Posted on May 23, 2011. Filed under: Pollution |


KUANTAN:Lynas Corporation, which is building a rare earth plant in Gebeng near here, said yesterday the rare earths mined at Mount Weld in Western Australia are safe to be transported by road, rail and sea.

The Australian Environmental Protection Authority (EPA) had in June 2009 granted Lynas approval for safe transport of rare earths from the Mount Weld mine to the Fremantle Port in Australia, it said in a statement to the New Straits Times.

“The EPA concluded that there was no radiation risk to public health or to the environment. Lynas is also confident that its processes and procedures will continue to meet all regulations and are completely safe.”
The company said some statements made recently by political and special interest groups were inaccurate and misleading.

It claimed that the Mount Weld rare earths concentrate was not classified as dangerous goods by the criteria of the Australian Dangerous Goods Code for transport by road or rail, and was not classified as dangerous goods for transport by sea under the International Maritime Dangerous Goods Code 2006.

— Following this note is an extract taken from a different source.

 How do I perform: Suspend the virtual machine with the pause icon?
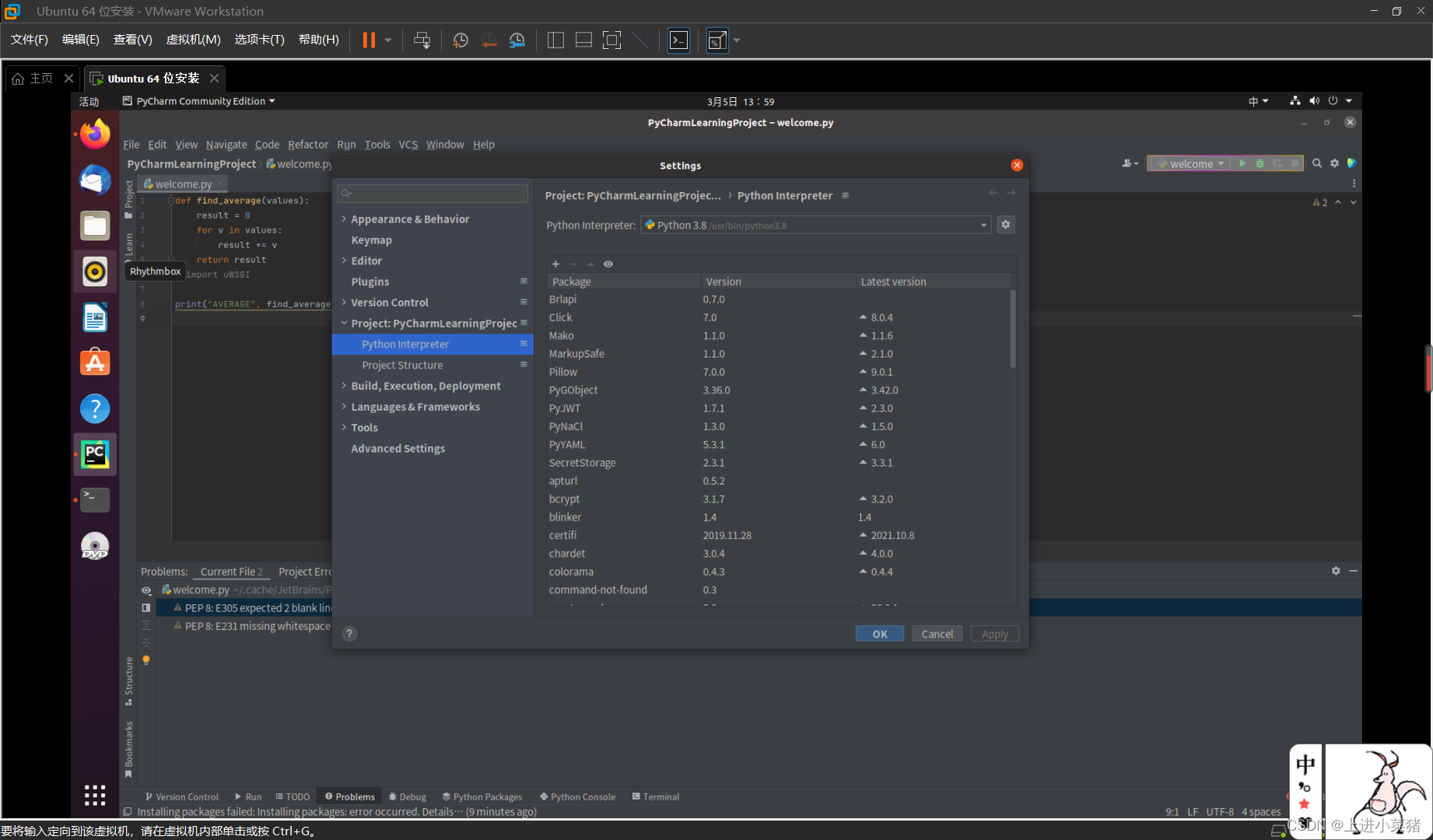click(367, 40)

“The Lynas rare earths concentrate has been irresponsibly compared with the Magellan Metals’ lead carbonate concentrate. There can be no comparison between the two,” it said, referring to the decision by the Australian authorities to stop the export of Magellan’s raw materials from Australia because of a lead scare early this year.
In terms of thorium levels, Lynas said the statements made by two Australian politicians — Lynn McLaren and Robin Chapple — recently represented a personal, political point of view and contained a number of factual and scientific inaccuracies.

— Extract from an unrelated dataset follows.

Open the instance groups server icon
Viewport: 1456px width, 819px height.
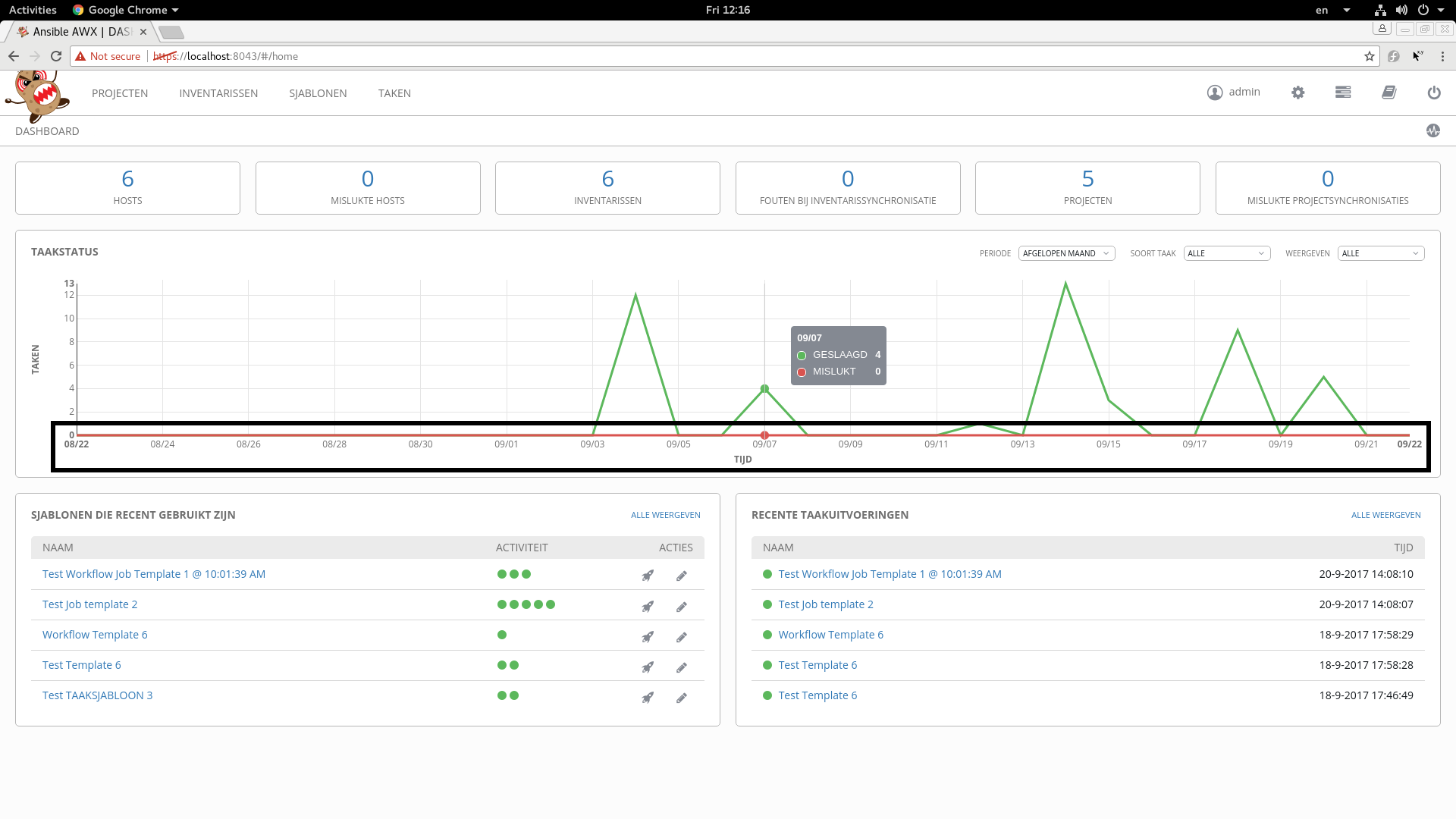(x=1343, y=93)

“The Mount Weld rare earths concentrate is not considered as a radioactive material. The levels of the naturally occurring thorium are so low in the concentrate that the material is not regulated for transport as classified by the criteria of the Australian Code of Practice for the Safe Transport of Radioactive Material 2001 and not regulated for transport as classified by the International Atomic Energy Agency’s Safe Transport of Radioactive Material regulations.”

On the Lynas Advanced Materials Plant being constructed in Gebeng, the company said the Radiological Impact Assessment completed by Nuclear Malaysia on the storage of the residues showed that they were safe and posed no risk to the public.
However, Lynas has taken additional safety steps by planning to place the residues in specially-designed storage cells to prevent any leakage into the environment.

“These storage cells are monitored and regulated by both Lynas and Malaysia’s Atomic Energy Licensing Board (AELB) to ensure full compliance.”

Lynas is also subjected to strict conditions by the AELB and it must obtain a decommissioning licence, which includes the safe storage of any of the remaining residues.

“Lynas has also agreed to place funds with the Malaysian government to ensure safe management of any remaining residues as required by the AELB.”

Lynas began its education effort in Kuantan in 2009 with a series of public briefings and they can be viewed at

“We continue to engage the public through social media, answering very specific questions about the plant. Furthermore, Lynas welcomes the appointment of an independent panel currently studying our plans for the plant in Kuantan.”